◆ RECORDS FOR THIS EXERCISE ◆

==============================

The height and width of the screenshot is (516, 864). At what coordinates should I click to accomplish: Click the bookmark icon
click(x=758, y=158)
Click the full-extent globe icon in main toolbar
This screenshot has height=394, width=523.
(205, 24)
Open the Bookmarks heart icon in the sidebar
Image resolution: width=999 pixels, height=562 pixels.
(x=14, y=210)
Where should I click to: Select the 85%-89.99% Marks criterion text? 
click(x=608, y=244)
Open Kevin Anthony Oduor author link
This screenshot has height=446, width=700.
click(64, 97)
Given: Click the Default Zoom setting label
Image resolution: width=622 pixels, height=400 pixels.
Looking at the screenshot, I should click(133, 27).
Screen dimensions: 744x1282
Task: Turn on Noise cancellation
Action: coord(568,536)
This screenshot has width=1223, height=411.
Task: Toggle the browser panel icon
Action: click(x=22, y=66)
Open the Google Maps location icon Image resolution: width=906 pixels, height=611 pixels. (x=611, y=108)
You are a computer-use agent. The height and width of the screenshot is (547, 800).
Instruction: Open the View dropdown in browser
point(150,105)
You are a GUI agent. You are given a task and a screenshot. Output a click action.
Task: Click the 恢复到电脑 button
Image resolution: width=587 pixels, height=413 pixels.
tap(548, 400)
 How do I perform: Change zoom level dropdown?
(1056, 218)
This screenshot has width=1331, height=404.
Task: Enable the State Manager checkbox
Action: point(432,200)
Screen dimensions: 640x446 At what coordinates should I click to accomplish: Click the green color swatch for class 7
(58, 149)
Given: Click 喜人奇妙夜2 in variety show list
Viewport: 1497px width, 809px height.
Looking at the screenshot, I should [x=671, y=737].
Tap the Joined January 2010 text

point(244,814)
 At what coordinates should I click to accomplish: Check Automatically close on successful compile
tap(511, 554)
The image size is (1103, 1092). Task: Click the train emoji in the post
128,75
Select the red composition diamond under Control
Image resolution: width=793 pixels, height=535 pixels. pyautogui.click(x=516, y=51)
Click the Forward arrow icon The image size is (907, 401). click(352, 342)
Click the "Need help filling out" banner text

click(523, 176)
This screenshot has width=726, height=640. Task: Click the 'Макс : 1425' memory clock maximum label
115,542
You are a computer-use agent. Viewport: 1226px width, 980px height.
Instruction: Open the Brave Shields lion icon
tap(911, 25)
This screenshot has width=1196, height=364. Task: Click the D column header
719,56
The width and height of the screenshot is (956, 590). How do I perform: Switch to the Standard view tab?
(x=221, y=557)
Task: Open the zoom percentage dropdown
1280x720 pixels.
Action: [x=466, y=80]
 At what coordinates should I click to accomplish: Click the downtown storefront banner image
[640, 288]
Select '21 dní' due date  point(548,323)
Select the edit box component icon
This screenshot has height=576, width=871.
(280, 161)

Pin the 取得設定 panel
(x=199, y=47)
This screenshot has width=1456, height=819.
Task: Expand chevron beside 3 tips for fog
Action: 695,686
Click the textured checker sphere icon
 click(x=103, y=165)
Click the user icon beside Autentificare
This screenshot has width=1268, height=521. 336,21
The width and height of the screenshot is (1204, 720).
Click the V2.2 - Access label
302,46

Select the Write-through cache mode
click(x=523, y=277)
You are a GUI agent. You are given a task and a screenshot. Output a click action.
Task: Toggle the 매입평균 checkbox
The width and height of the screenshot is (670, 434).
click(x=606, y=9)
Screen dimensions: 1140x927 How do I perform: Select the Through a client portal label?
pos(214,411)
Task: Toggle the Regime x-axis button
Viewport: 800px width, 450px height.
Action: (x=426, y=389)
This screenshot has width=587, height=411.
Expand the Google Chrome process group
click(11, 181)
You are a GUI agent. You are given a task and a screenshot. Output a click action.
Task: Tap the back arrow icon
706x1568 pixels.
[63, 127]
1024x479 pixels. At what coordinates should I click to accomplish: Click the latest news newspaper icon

==============================

◆ THE TASK ◆
Among the lines of the listing above, which ones hold "computer"? Copy them.

◆ COMPLETED EXERCISE ◆
You are a computer-use agent. The height and width of the screenshot is (547, 800).
You are a computer-use agent. Viewport: 1226px width, 980px height.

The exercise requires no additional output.